To: Chengpeng Yan <[email protected]>; +Cc: pgsql-hackers
On Fri, 17 Apr 2026 at 01:01, Chengpeng Yan <[email protected]> wrote:
> The first attached patch fixes this by bypassing hash probing when the
> LHS is NULL and the comparator is non-strict, falling back to a linear
> evaluation consistent with ExecEvalScalarArrayOp(). For NOT IN, only
> non-NULL results are inverted.
Thanks for the bug report.
I don't think we need to fallback on a linear search. If the
non-strict function returns false for NULL = NULL, then as far as I
can see, we can still get the correct result by checking if the hash
table contains any other members. What I'm not certain of is if a
non-strict function must return NULL for NULL = non-NULL. If yes, then
we could just do it as the attached patch. I made this check the hash
table to see if it has non-NULL Datums hashed. This means something
like "WHERE NULL IN (NULL, 1)" for a non-strict function returning
false for NULL = NULL and NULL for NULL = 1 would evaluate the same as
"WHERE false OR NULL", which is NULL. Whereas, "WHERE NULL IN(NULL)"
would be "false".
If we need to assume the non-strict function could return false on
NULL = non-NULL, then we could test for that when inserting the first
datum into the hash table and store the behaviour in the expression.
It may also be worth doing that check for NULL = NULL so that we don't
need to call the equals function every time we see a NULL.

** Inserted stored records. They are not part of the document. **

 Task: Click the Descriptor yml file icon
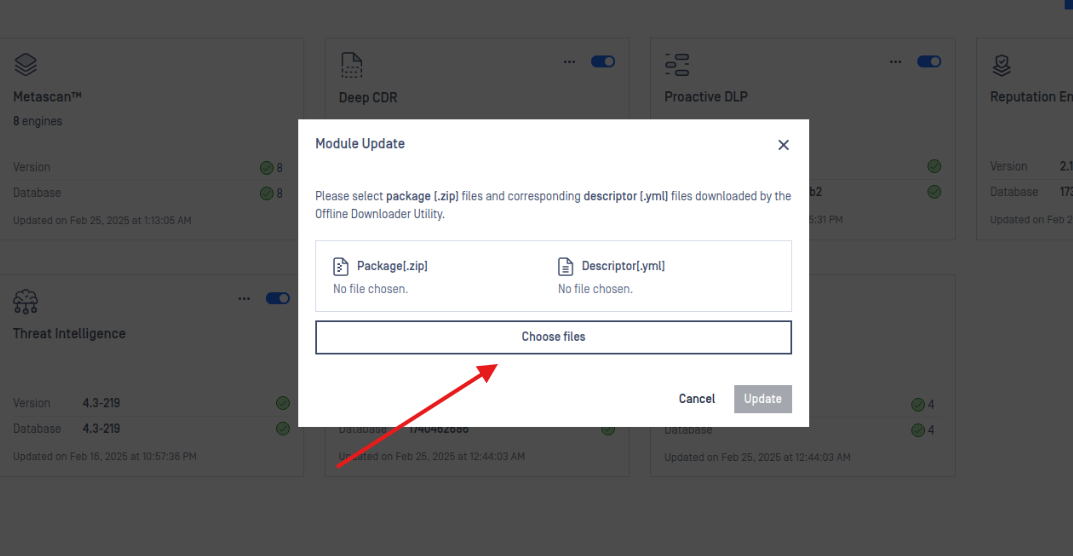pos(565,266)
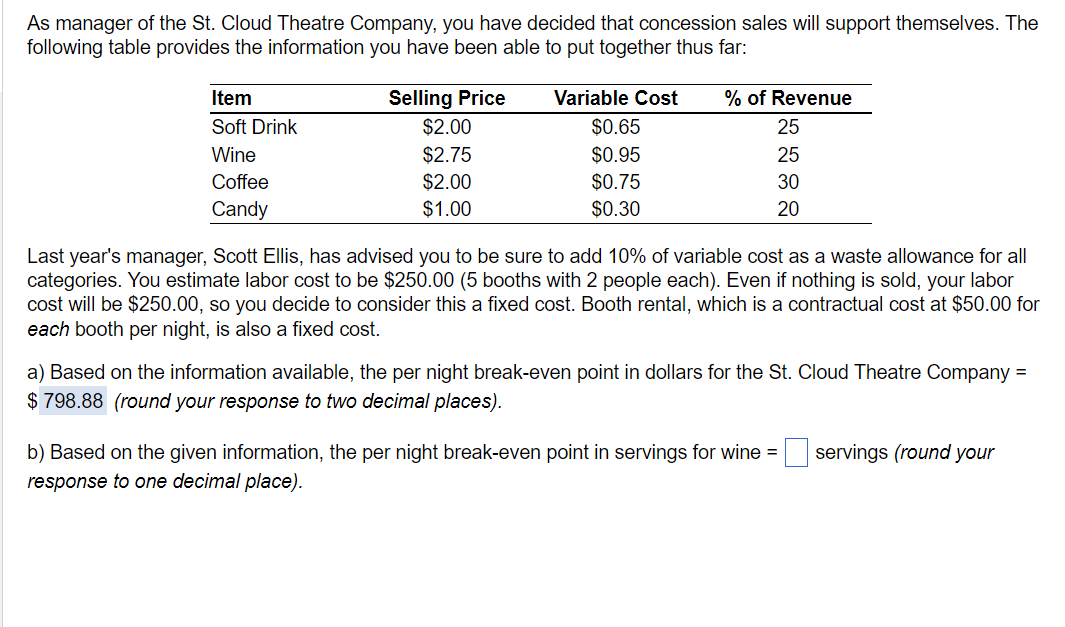Select the Selling Price column header
The image size is (1065, 627).
[447, 98]
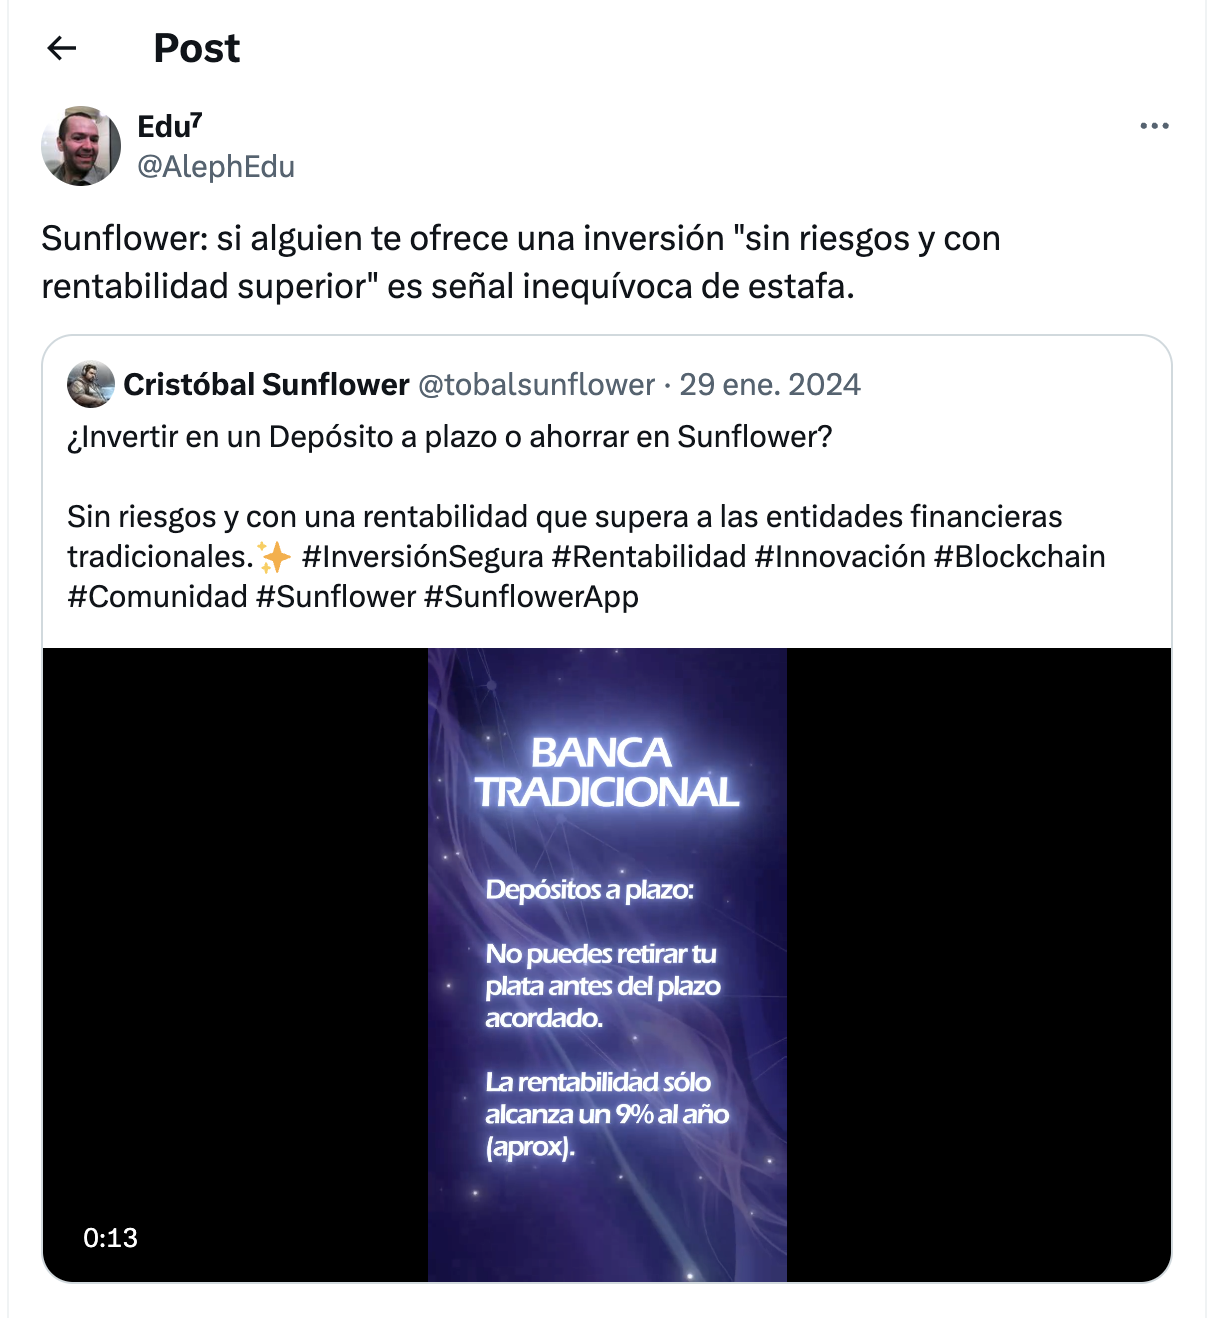
Task: Open the @tobalsunflower handle
Action: tap(536, 384)
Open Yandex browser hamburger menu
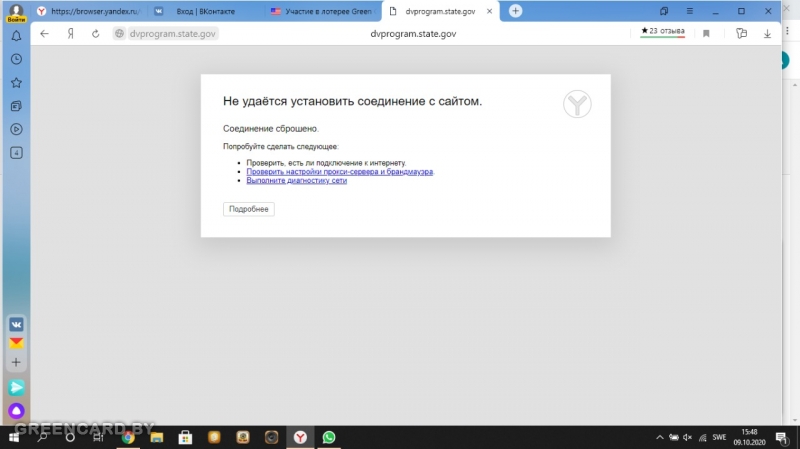 (x=691, y=11)
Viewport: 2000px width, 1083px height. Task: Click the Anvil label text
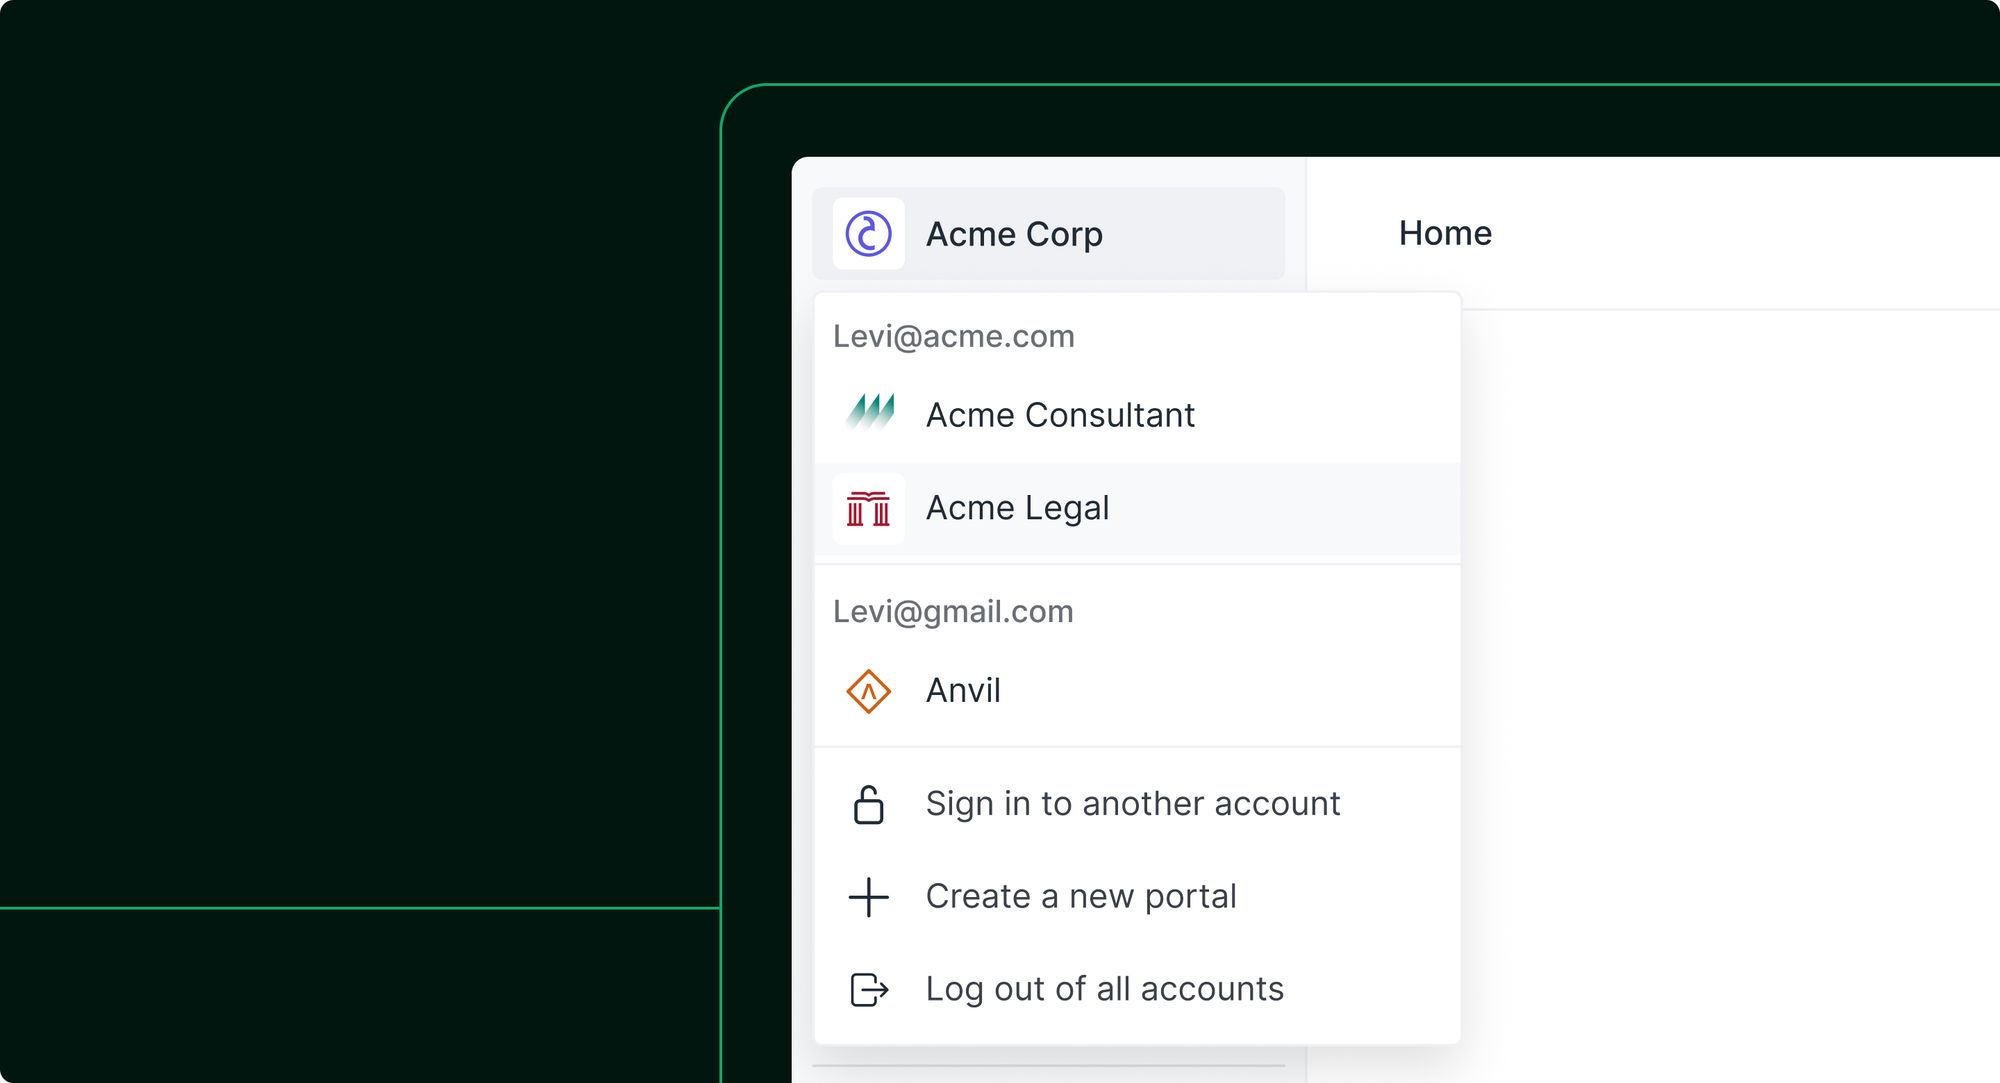point(963,691)
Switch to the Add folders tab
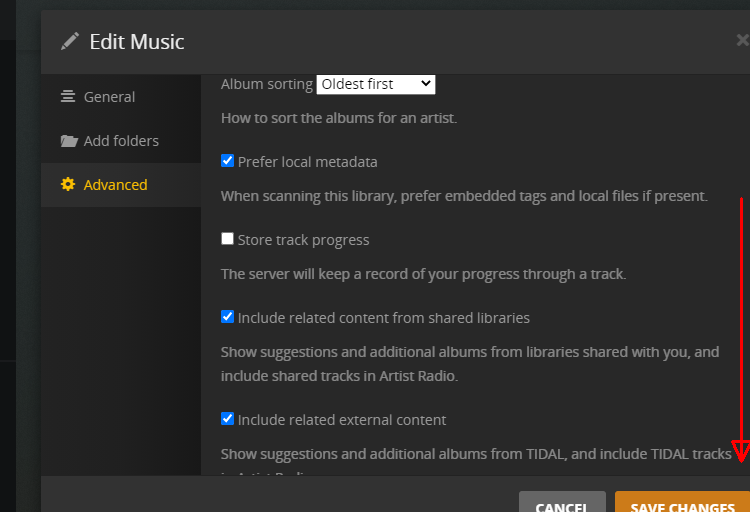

I'll need to dig a bit deeper to see if we've written down any rules
about non-strict equality functions anywhere...
David
Attachments:
[application/octet-stream] v2-0001-Fix-incorrect-logic-for-hashed-IN-NOT-IN-with-non.patch (14.0K, 2-v2-0001-Fix-incorrect-logic-for-hashed-IN-NOT-IN-with-non.patch)
download | inline diff:
From df834d3dca34a0ce3146d87108301b74c9e306c9 Mon Sep 17 00:00:00 2001
From: David Rowley <[email protected]>
Date: Sun, 19 Apr 2026 15:24:39 +1200
Subject: [PATCH v2] Fix incorrect logic for hashed IN / NOT IN with non-strict
operators
This fixes the incorrect logic for hashed IN and NOT IN clauses which
triggers when there are 9 or more constant elements in the clause and
the datatype supports hashing.
When the value being looked up was NULL, in some cases it was possible
that the hashed version evaluated to false rather than NULL, and in much
more rare cases, true instead of NULL. The former technically wouldn't
cause an issue for an IN or NOT IN in a WHERE clause as false and NULL
mean the same thing there, however, the latter could cause rows to match
the WHERE clause that shouldn't.
Since all built-in operators are strict, this could only affect custom
types.
Reported-by: Chengpeng Yan <[email protected]>
Discussion: https://postgr.es/m/[email protected]
---
src/backend/executor/execExprInterp.c | 109 ++++++++++-------
src/test/regress/expected/expressions.out | 141 ++++++++++++++++------
src/test/regress/sql/expressions.sql | 75 ++++++++++--
3 files changed, 236 insertions(+), 89 deletions(-)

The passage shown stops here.